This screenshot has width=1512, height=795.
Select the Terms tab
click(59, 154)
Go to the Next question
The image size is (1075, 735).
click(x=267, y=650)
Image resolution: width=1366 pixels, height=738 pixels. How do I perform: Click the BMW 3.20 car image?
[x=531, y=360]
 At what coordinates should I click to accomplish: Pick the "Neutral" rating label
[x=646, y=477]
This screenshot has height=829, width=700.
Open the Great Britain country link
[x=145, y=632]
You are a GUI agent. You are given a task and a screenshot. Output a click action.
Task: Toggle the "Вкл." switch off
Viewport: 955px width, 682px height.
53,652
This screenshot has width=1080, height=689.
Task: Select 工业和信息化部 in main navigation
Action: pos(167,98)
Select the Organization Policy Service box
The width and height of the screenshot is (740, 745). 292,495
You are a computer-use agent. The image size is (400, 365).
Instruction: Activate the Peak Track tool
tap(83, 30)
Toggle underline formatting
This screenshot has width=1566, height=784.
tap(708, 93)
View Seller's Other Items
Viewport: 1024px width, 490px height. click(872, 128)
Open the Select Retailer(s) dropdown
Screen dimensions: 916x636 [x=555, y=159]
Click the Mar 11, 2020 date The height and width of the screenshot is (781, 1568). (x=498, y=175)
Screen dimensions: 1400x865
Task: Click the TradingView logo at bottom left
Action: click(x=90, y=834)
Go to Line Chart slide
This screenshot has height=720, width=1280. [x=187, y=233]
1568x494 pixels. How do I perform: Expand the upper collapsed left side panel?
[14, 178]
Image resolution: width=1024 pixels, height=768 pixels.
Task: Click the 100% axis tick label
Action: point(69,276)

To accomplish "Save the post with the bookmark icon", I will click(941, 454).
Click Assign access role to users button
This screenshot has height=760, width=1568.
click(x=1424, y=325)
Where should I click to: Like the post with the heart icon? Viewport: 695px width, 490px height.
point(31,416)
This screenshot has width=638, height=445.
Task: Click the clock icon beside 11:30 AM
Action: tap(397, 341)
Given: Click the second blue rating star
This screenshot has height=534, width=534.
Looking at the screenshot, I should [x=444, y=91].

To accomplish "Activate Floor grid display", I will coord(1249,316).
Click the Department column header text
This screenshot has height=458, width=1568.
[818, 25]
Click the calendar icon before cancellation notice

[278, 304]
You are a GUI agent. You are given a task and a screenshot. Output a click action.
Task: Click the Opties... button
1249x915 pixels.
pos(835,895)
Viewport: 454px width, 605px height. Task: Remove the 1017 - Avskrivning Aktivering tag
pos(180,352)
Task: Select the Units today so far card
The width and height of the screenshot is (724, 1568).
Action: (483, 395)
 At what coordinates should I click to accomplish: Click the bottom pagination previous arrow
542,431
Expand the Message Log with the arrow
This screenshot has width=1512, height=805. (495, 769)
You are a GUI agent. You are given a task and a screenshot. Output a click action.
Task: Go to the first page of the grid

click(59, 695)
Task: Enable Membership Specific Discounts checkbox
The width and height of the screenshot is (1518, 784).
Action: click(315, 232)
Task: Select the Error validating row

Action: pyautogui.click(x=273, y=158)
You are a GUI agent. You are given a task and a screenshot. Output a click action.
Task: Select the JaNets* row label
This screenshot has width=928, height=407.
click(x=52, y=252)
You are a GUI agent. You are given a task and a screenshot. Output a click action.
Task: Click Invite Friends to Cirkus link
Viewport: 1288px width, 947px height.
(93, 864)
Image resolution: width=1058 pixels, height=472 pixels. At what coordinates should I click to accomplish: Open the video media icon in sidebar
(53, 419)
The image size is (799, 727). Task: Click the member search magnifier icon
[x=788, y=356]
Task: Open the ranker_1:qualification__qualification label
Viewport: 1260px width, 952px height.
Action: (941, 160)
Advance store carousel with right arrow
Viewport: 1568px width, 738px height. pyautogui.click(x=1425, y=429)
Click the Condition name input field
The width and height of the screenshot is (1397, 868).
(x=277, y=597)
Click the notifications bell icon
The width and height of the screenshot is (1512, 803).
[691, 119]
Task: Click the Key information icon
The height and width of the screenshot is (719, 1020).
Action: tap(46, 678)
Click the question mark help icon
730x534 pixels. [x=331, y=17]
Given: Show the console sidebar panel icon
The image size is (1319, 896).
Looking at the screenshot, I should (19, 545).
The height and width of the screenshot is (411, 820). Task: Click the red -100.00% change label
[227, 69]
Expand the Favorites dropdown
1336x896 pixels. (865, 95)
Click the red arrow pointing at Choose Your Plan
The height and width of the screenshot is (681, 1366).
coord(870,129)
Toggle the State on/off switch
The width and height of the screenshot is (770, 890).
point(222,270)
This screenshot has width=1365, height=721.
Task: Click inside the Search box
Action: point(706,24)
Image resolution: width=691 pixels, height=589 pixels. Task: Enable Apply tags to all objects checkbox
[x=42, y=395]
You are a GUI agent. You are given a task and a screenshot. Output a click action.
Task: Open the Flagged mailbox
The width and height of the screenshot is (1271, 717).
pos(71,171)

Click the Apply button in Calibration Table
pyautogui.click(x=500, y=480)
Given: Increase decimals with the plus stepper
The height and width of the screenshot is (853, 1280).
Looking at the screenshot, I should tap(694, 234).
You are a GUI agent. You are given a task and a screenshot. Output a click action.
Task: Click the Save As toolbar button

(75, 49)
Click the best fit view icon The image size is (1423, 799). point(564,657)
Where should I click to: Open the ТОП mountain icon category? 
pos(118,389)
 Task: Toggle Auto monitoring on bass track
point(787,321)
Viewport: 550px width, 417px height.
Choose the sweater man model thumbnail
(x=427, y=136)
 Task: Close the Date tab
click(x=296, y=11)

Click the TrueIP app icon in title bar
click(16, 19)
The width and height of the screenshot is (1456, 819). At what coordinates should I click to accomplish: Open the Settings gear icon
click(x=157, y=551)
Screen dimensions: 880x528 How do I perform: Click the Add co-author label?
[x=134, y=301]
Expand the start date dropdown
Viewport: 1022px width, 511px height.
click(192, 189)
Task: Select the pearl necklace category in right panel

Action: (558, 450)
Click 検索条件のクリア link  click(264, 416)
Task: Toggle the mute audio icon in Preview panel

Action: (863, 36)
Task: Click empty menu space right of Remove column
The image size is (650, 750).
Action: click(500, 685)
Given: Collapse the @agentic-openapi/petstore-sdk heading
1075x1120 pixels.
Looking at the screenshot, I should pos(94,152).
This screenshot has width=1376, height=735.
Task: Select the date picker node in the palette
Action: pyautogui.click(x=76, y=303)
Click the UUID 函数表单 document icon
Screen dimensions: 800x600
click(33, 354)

---

Echo back everything in the records, from the line containing "Where should I click to: Open" down to the last line of the records, reproducing each line without any change.

Where should I click to: Open the ТОП mountain icon category? 
pos(118,389)
 Task: Toggle Auto monitoring on bass track
point(787,321)
Viewport: 550px width, 417px height.
Choose the sweater man model thumbnail
(x=427, y=136)
 Task: Close the Date tab
click(x=296, y=11)

Click the TrueIP app icon in title bar
click(16, 19)
The width and height of the screenshot is (1456, 819). At what coordinates should I click to accomplish: Open the Settings gear icon
click(x=157, y=551)
Screen dimensions: 880x528 How do I perform: Click the Add co-author label?
[x=134, y=301]
Expand the start date dropdown
Viewport: 1022px width, 511px height.
click(192, 189)
Task: Select the pearl necklace category in right panel

Action: (558, 450)
Click 検索条件のクリア link  click(264, 416)
Task: Toggle the mute audio icon in Preview panel

Action: (863, 36)
Task: Click empty menu space right of Remove column
The image size is (650, 750).
Action: click(500, 685)
Given: Collapse the @agentic-openapi/petstore-sdk heading
1075x1120 pixels.
Looking at the screenshot, I should pos(94,152).
This screenshot has width=1376, height=735.
Task: Select the date picker node in the palette
Action: pyautogui.click(x=76, y=303)
Click the UUID 函数表单 document icon
Screen dimensions: 800x600
click(33, 354)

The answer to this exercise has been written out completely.